Kunjungan itu menandai perjalanan pertama pejabat tinggi Uni Eropa (UE) ke negara itu sejak jatuhnya mantan Presiden Bashar al-Assad bulan lalu.
Annalena Baerbock dan Jean-Noel Barrot mengadakan pembicaraan dengan pemimpin de facto Suriah Ahmed al-Sharaa, yang juga disebut sebagai Abu Mohammed al-Julani, di ibu kota Suriah pada hari Jumat (3/1/2025).
Kunjungan mereka dilakukan saat pemerintah Barat membuka jalur dengan Hayat Tahrir al-Sham (HTS) al-Sharaa, kelompok yang memiliki hubungan masa lalu dengan al-Qaeda yang memimpin pemberontakan melawan al-Assad.
Barat saat ini sedang berdebat apakah akan mencabut sebutan teroris untuk HTS.
Barrot mendarat pertama kali di ibu kota Suriah pada Jumat pagi, setelah mengunggah di platform media sosial X bahwa, “Prancis dan Jerman mendukung rakyat Suriah dalam segala keberagaman mereka, menyuarakan dukungan untuk transisi yang damai dan penuh tuntutan dalam rangka melayani rakyat Suriah dan demi stabilitas regional.”
Menjelang perjalanan satu hari itu, Baerbock berbicara tentang “awal politik baru” antara UE dan Suriah, mengisyaratkan dia akan tiba dengan “tangan terentang” serta “harapan yang jelas” dari para penguasa baru, yang katanya akan dinilai berdasarkan tindakan mereka.
“Kami tahu dari mana HTS berasal secara ideologis, apa yang telah dilakukannya di masa lalu,” ujar Baerbock.
Dia menegaskan, “Namun, kami juga mendengar dan melihat keinginan untuk bersikap moderat dan untuk saling memahami dengan para aktor penting lainnya.”
“Awal baru hanya dapat terjadi jika masyarakat Suriah yang baru memberikan tempat dalam proses politik kepada semua warga Suriah, perempuan dan laki-laki, dari setiap kelompok etnis atau agama, dan memberikan hak dan perlindungan,” ujar dia.
Baerbock secara khusus meminta pemerintah baru untuk menghindari "tindakan balas dendam terhadap kelompok-kelompok dalam masyarakat", menghindari penundaan yang lama sebelum pemilihan umum, dan menghindari upaya memasukkan konten keagamaan ke dalam sistem peradilan dan pendidikan.
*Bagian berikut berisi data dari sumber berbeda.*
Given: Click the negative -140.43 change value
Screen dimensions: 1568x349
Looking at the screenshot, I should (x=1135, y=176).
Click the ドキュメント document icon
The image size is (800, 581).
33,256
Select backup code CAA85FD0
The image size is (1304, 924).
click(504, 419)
Pemerintah yang baru telah mengumumkan perubahan kurikulum, termasuk menghapus puisi yang berhubungan dengan wanita dan cinta serta referensi tentang "Dewa" dalam kursus sejarah kuno.
Mengenai tata kelola, al-Sharaa baru-baru ini menyatakan perlu waktu sekitar tiga tahun untuk mengajukan rancangan konstitusi baru, dan satu tahun lagi hingga pemilihan umum.
Baerbock mengatakan, “Jerman ingin mengatasi skeptisisme tentang HTS dan membantu Suriah kembali menjadi negara yang berfungsi dengan kendali penuh atas wilayahnya."
Kedua menteri juga akan mengunjungi penjara Sednaya, tempat eksekusi di luar hukum, penyiksaan, dan penghilangan paksa, yang merupakan lambang kebrutalan pemerintahan keluarga al-Assad selama puluhan tahun.
Prancis dan Jerman telah mengirimkan delegasi tingkat rendah bulan lalu.
Resul Serdar dari Al Jazeera, melaporkan dari Damaskus, mengatakan mungkin ada ketegangan jika para menteri Uni Eropa menuntut diakhirinya kehadiran militer Rusia di Suriah, karena para penguasa baru negara itu telah menyatakan keinginan menjalin hubungan baik dengan Moskow meskipun Rusia adalah sekutu setia al-Assad.
“(Para penguasa baru Suriah) melihat Rusia sebagai kekuatan penyeimbang. Mereka pikir Suriah tanpa Rusia akan sangat rentan terhadap tekanan yang datang dari dunia Barat; Uni Eropa, Amerika Serikat dan, secara tidak langsung, Israel,” papar dia.
Namun, Serdar mengatakan kedua belah pihak tampaknya sepakat Iran, yang juga sekutu al-Assad, seharusnya tidak lagi dapat menggunakan pengaruh yang signifikan di Suriah.
“Jadi ada banyak kebijakan yang berbeda atau menyatu,” ujar dia. “Namun, satu hal yang cukup jelas di sini; setiap delegasi yang mengunjungi Damaskus berarti semakin banyak legitimasi bagi pemerintahan baru.”